Translate this sentence from the administrative law advice piece into Spanish: "Although you may be working on a case or rulemaking project, take a step back and objectively think about the impact this case or rule will have on other cases."

▸ QUOTED PASSAGE
#####

Advice from the Administrative Law Experts

Excerpted from Notice and Comment, the blog of the ABA’s Section of Administrative Law and Regulatory PracticeLearn more about the ABA Section of Administrative Law and Regulatory Practice.

What do the leaders in administrative law think are the best practices for attorneys? What are the biggest challenges facing those in the practice today? What advice do the experts have for law students and new attorneys? We’ve compiled some of the experts’ tips for you. 

Do you have any advice about “best practices” for attorneys who are preparing to handle administrative law cases or who are participating in the rulemaking process?

I would recommend that any attorney preparing to handle administrative law cases or participating in the rulemaking process focus on the big picture. Although you may be working on a case or rulemaking project, take a step back and objectively think about the impact this case or rule will have on other cases. One of the things I enjoyed most about working for the Office of the Chief Counsel International was that I had the opportunity to work on rulemaking projects that impact many taxpayers, so it was important to remain objective in my analysis of what is the “best answer” for this situation.

#####

▸ Rows of pointing data

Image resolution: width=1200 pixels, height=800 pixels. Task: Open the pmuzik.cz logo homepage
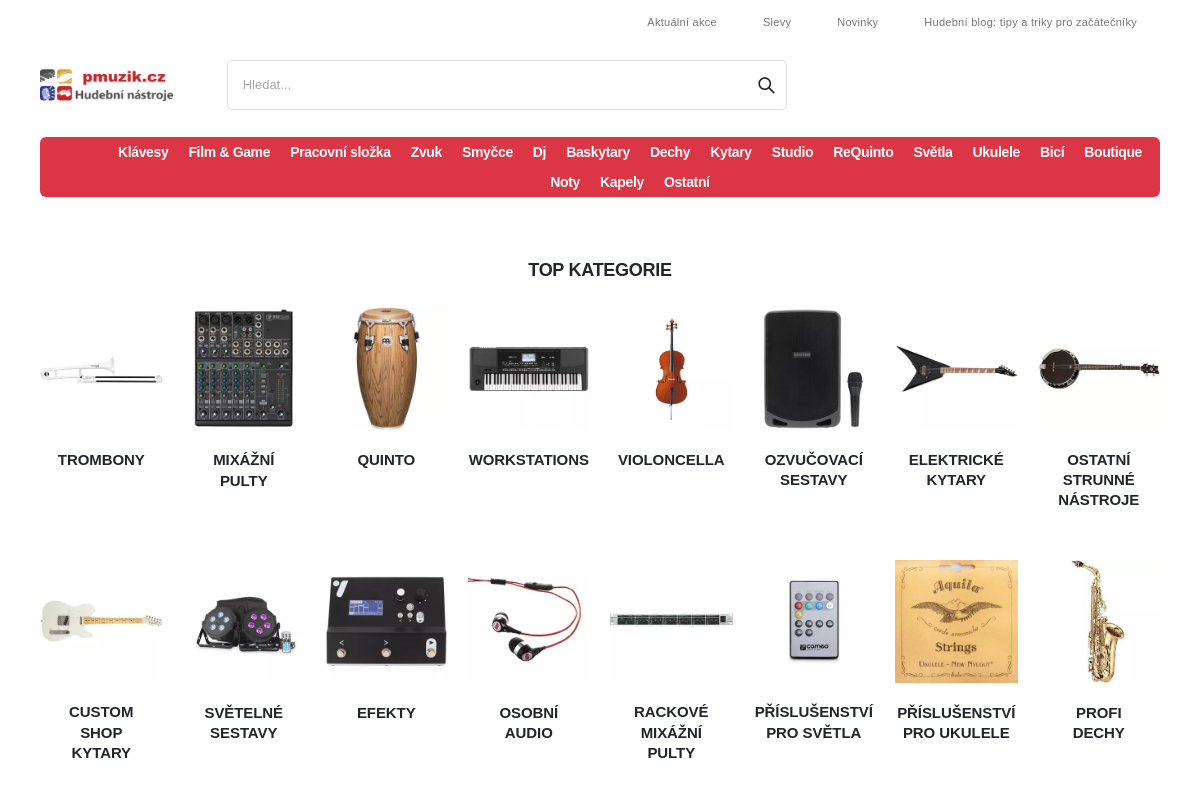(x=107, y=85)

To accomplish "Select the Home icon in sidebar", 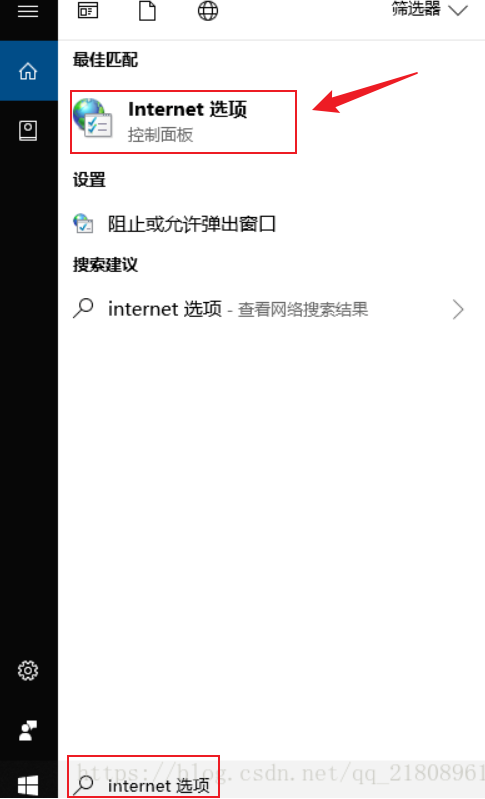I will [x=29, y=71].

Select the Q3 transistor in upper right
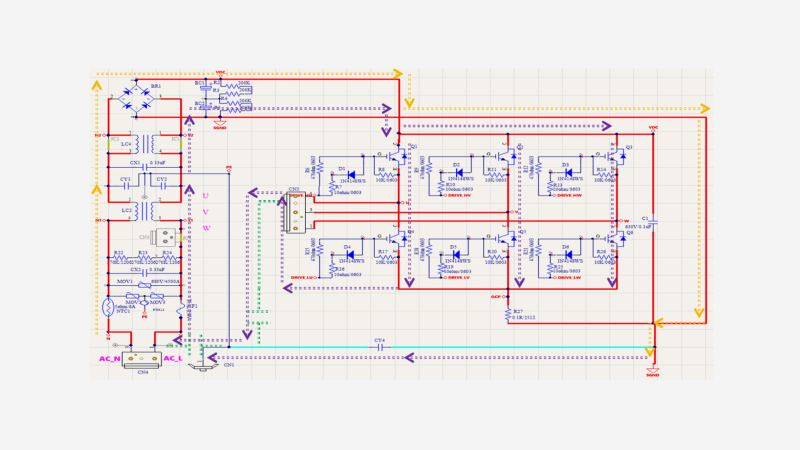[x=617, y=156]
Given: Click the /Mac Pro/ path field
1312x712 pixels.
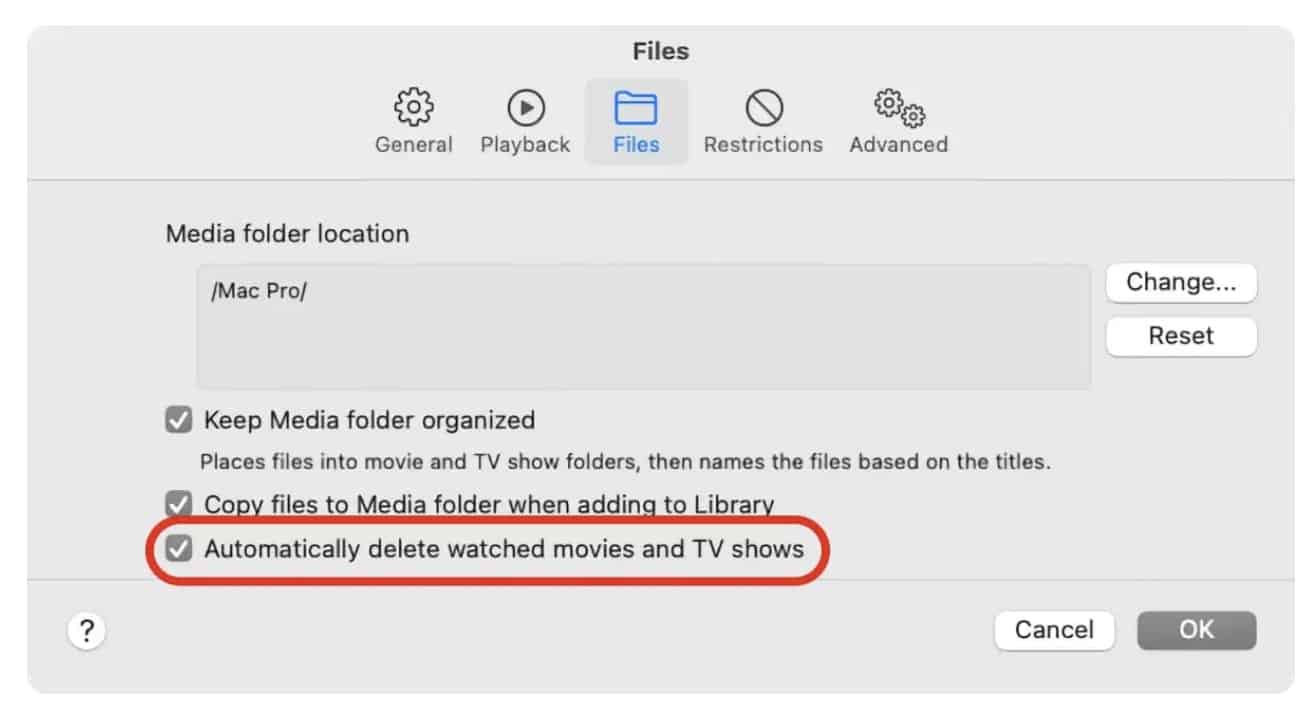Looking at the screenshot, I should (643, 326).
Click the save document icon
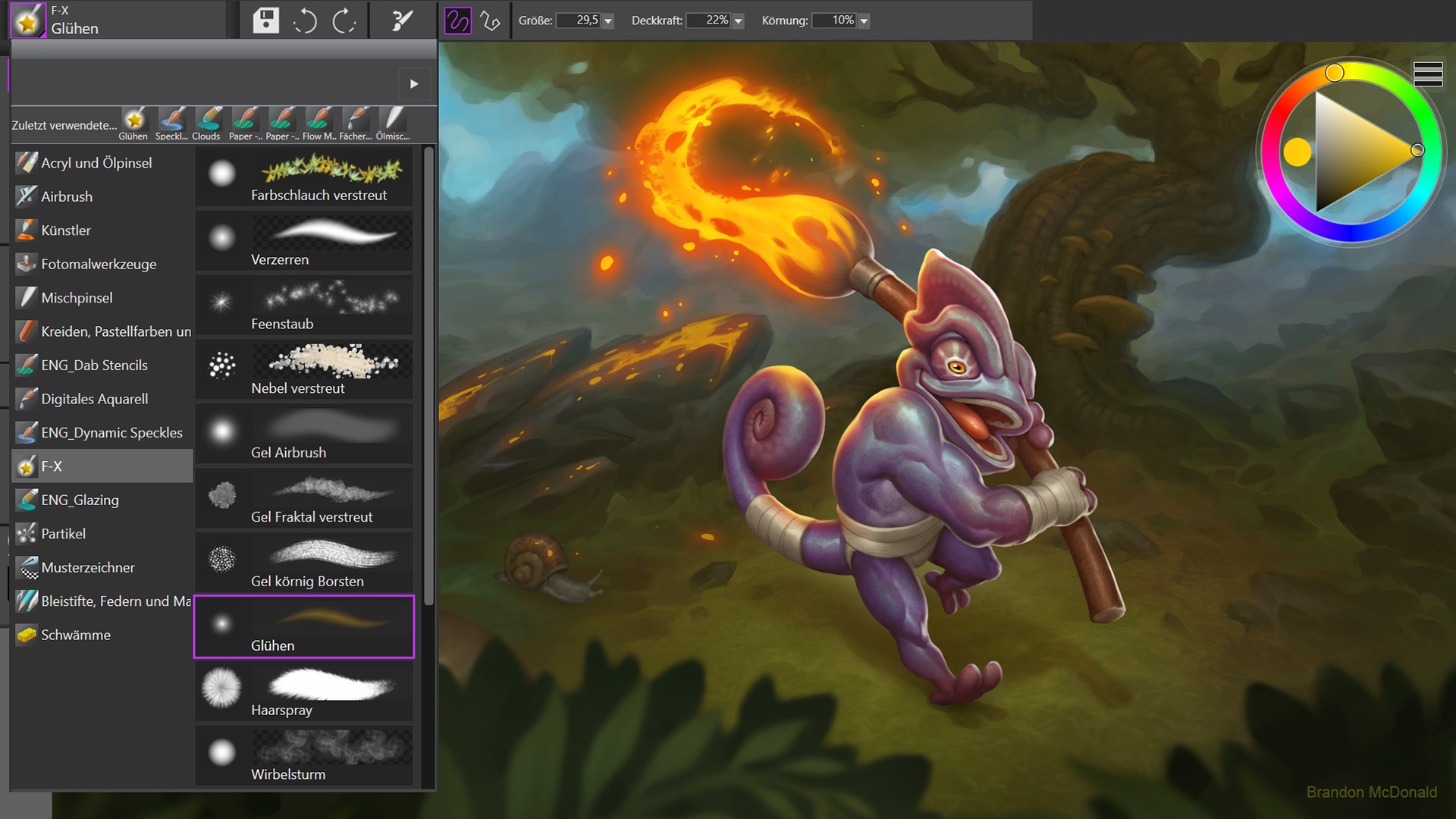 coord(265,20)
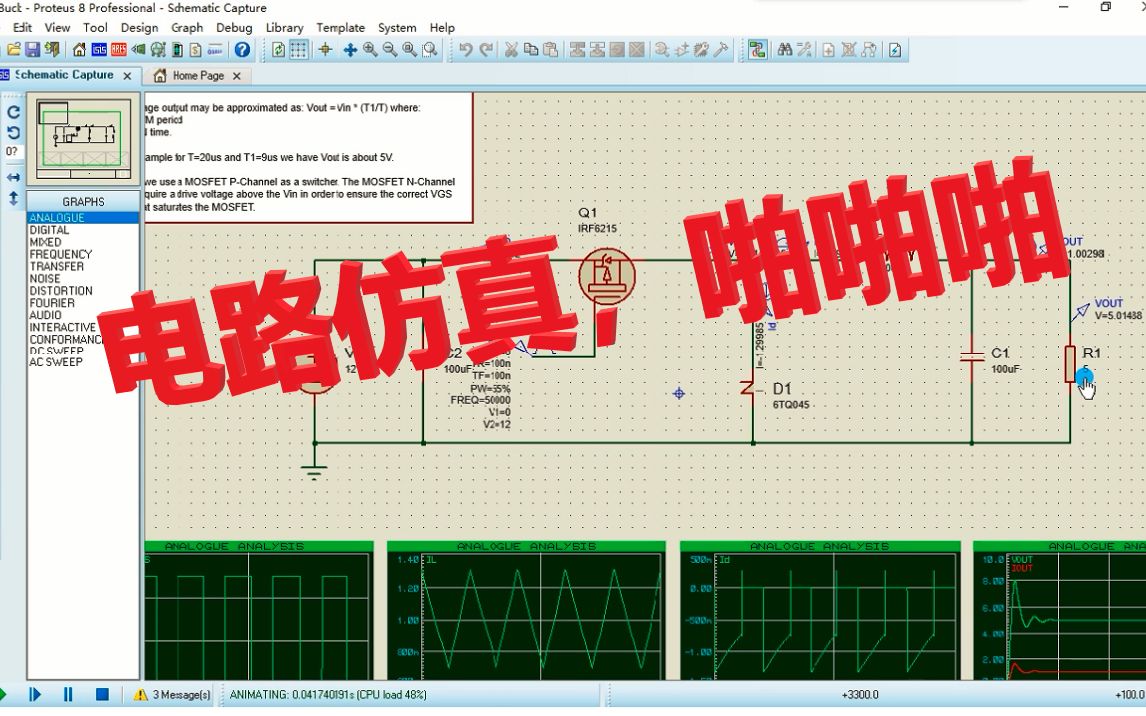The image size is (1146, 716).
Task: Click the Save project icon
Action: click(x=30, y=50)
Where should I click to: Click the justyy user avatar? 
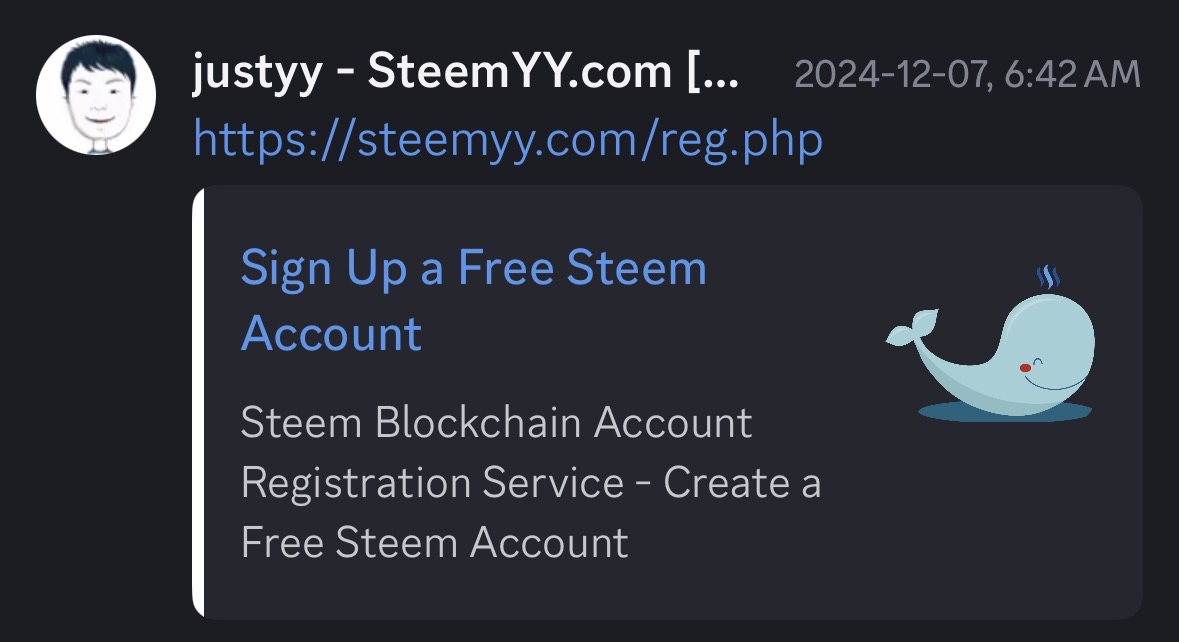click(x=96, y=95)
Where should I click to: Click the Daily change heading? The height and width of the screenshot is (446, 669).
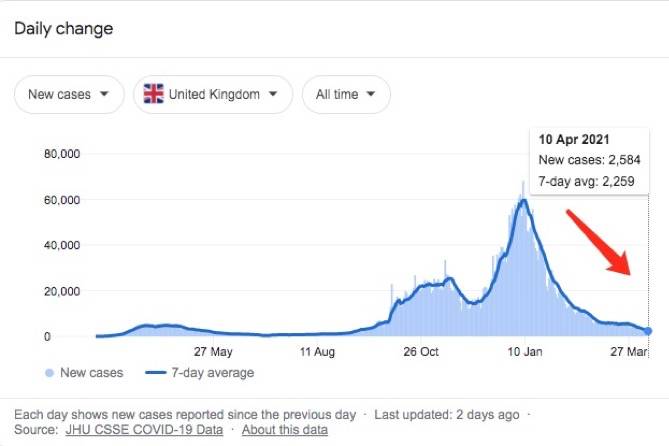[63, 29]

#####

▸ FULL RESPONSE
Aunque esté trabajando en un caso o en un proyecto de elaboración de normas, dé un paso atrás y piense de manera objetiva en el impacto que este caso o esta norma tendrá en otros casos.